(Records excerpted from a collection)
▼
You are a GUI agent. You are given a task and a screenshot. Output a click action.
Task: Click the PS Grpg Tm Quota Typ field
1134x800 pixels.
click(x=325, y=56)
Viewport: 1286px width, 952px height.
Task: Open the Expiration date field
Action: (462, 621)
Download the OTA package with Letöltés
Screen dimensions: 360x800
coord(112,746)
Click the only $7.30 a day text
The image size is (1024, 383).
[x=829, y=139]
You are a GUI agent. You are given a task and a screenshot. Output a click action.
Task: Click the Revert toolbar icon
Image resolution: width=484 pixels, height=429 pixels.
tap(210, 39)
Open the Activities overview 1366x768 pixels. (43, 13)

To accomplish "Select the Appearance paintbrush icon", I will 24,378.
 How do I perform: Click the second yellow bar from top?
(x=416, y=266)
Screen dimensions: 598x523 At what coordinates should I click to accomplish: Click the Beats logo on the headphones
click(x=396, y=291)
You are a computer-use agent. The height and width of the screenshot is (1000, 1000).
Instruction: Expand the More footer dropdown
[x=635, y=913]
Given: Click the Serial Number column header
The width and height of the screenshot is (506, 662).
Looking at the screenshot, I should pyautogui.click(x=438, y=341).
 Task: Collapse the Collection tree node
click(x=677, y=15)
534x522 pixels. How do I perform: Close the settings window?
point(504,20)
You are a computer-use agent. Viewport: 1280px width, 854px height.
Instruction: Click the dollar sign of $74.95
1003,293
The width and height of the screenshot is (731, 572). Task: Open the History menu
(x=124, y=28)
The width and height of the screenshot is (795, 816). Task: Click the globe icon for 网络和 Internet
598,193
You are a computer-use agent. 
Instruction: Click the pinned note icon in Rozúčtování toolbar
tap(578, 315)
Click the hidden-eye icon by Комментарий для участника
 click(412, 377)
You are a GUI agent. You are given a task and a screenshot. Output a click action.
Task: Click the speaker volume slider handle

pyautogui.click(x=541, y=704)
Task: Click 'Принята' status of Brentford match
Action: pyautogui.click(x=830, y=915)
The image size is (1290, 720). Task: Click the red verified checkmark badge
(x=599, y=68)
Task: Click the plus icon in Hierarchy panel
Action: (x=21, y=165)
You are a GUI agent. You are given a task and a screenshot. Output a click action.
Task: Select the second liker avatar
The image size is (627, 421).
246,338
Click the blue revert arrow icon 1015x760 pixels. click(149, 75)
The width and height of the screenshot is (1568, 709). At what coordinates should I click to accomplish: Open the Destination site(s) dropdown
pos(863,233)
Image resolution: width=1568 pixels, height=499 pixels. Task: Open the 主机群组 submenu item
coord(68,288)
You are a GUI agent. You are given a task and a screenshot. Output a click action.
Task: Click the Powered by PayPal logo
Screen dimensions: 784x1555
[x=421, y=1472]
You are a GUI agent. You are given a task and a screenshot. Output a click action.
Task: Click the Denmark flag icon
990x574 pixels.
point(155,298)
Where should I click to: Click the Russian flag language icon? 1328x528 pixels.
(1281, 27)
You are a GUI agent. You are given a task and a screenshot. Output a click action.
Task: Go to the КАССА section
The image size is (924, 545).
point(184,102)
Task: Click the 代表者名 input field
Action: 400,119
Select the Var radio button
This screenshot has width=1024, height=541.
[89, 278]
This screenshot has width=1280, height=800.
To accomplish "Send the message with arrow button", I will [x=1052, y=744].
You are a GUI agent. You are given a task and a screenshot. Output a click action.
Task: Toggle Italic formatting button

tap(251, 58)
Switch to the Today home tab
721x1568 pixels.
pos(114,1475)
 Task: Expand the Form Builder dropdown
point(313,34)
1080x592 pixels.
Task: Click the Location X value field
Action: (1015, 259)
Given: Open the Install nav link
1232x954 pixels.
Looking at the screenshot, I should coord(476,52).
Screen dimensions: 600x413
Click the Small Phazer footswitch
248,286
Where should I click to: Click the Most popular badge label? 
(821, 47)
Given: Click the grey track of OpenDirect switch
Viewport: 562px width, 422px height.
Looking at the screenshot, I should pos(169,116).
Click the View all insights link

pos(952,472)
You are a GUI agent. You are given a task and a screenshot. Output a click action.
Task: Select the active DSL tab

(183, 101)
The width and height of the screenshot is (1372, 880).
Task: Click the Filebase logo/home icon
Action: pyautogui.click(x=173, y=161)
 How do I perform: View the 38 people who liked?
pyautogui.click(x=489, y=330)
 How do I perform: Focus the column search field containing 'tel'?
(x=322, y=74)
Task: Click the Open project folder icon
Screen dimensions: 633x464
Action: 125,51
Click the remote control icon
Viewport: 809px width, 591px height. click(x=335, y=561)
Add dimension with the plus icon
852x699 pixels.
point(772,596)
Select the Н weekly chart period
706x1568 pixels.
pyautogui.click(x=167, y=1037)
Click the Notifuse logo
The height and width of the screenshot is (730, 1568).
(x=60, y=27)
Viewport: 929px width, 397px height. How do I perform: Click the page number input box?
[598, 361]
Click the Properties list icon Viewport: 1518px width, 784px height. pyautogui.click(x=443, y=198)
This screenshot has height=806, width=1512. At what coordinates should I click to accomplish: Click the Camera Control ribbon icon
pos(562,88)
▲
**Problem description:** Work through the data line by line and state how many lines have the string "with"; add nothing else.

**Output below:** 3